WHAT THE TASK ASKS -
Exact repetition of the data is the whole task.

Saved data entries
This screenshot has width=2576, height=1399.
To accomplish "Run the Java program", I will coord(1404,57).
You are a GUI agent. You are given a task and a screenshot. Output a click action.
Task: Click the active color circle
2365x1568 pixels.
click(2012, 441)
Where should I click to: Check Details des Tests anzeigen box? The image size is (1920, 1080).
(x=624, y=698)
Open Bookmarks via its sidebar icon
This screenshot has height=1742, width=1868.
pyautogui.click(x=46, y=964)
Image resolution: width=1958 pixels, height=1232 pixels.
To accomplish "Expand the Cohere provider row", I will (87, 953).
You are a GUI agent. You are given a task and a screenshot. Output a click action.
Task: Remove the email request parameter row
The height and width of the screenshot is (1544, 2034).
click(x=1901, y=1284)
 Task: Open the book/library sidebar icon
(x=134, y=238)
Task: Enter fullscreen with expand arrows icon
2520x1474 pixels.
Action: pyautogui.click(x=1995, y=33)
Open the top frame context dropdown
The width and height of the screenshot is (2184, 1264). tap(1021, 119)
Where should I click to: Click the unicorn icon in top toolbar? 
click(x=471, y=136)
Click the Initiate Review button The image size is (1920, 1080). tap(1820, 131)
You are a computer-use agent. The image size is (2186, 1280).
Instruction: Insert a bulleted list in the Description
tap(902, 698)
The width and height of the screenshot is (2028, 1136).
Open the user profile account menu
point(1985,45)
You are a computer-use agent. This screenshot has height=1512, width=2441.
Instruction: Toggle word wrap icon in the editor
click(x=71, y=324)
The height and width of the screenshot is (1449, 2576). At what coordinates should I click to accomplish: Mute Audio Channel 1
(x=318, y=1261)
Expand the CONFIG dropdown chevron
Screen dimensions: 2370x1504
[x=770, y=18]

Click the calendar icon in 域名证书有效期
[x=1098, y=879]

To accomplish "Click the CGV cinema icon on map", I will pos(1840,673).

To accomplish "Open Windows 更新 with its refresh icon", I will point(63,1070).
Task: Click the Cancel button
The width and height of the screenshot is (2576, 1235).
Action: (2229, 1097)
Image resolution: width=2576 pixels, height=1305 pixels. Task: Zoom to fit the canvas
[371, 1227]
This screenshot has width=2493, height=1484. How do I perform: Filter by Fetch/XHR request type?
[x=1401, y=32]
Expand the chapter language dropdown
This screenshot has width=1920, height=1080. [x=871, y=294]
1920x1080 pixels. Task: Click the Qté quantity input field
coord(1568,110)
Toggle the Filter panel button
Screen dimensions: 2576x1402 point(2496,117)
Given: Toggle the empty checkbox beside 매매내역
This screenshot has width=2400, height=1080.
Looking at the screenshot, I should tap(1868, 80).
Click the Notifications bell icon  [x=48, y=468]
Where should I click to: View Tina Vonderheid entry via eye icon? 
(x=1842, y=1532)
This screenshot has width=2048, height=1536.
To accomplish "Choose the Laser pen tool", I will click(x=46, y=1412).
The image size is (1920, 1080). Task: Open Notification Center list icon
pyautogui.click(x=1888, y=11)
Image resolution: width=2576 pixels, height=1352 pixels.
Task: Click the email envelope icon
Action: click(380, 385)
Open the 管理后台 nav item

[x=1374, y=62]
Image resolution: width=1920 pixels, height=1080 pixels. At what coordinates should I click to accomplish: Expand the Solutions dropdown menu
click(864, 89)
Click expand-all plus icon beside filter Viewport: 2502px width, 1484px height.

YOUR RESPONSE -
This screenshot has width=2576, height=1399.
To accomplish "Run the Java program", I will coord(1404,57).
You are a GUI agent. You are given a task and a screenshot. Output a click action.
Task: Click the active color circle
2365x1568 pixels.
click(2012, 441)
Where should I click to: Check Details des Tests anzeigen box? The image size is (1920, 1080).
(x=624, y=698)
Open Bookmarks via its sidebar icon
This screenshot has height=1742, width=1868.
pyautogui.click(x=46, y=964)
Image resolution: width=1958 pixels, height=1232 pixels.
To accomplish "Expand the Cohere provider row", I will (87, 953).
You are a GUI agent. You are given a task and a screenshot. Output a click action.
Task: Remove the email request parameter row
The height and width of the screenshot is (1544, 2034).
click(x=1901, y=1284)
 Task: Open the book/library sidebar icon
(x=134, y=238)
Task: Enter fullscreen with expand arrows icon
2520x1474 pixels.
Action: pyautogui.click(x=1995, y=33)
Open the top frame context dropdown
The width and height of the screenshot is (2184, 1264). tap(1021, 119)
Where should I click to: Click the unicorn icon in top toolbar? 
click(x=471, y=136)
Click the Initiate Review button The image size is (1920, 1080). tap(1820, 131)
You are a computer-use agent. The image size is (2186, 1280).
Instruction: Insert a bulleted list in the Description
tap(902, 698)
The width and height of the screenshot is (2028, 1136).
Open the user profile account menu
point(1985,45)
You are a computer-use agent. This screenshot has height=1512, width=2441.
Instruction: Toggle word wrap icon in the editor
click(x=71, y=324)
The height and width of the screenshot is (1449, 2576). At what coordinates should I click to accomplish: Mute Audio Channel 1
(x=318, y=1261)
Expand the CONFIG dropdown chevron
Screen dimensions: 2370x1504
[x=770, y=18]

Click the calendar icon in 域名证书有效期
[x=1098, y=879]

To accomplish "Click the CGV cinema icon on map", I will pos(1840,673).

To accomplish "Open Windows 更新 with its refresh icon", I will point(63,1070).
Task: Click the Cancel button
The width and height of the screenshot is (2576, 1235).
Action: (2229, 1097)
Image resolution: width=2576 pixels, height=1305 pixels. Task: Zoom to fit the canvas
[371, 1227]
This screenshot has width=2493, height=1484. How do I perform: Filter by Fetch/XHR request type?
[x=1401, y=32]
Expand the chapter language dropdown
This screenshot has width=1920, height=1080. [x=871, y=294]
1920x1080 pixels. Task: Click the Qté quantity input field
coord(1568,110)
Toggle the Filter panel button
Screen dimensions: 2576x1402 point(2496,117)
Given: Toggle the empty checkbox beside 매매내역
This screenshot has width=2400, height=1080.
Looking at the screenshot, I should tap(1868, 80).
Click the Notifications bell icon  [x=48, y=468]
Where should I click to: View Tina Vonderheid entry via eye icon? 
(x=1842, y=1532)
This screenshot has width=2048, height=1536.
To accomplish "Choose the Laser pen tool", I will click(x=46, y=1412).
The image size is (1920, 1080). Task: Open Notification Center list icon
pyautogui.click(x=1888, y=11)
Image resolution: width=2576 pixels, height=1352 pixels.
Task: Click the email envelope icon
Action: click(380, 385)
Open the 管理后台 nav item

[x=1374, y=62]
Image resolution: width=1920 pixels, height=1080 pixels. At what coordinates should I click to accomplish: Expand the Solutions dropdown menu
click(864, 89)
Click expand-all plus icon beside filter Viewport: 2502px width, 1484px height.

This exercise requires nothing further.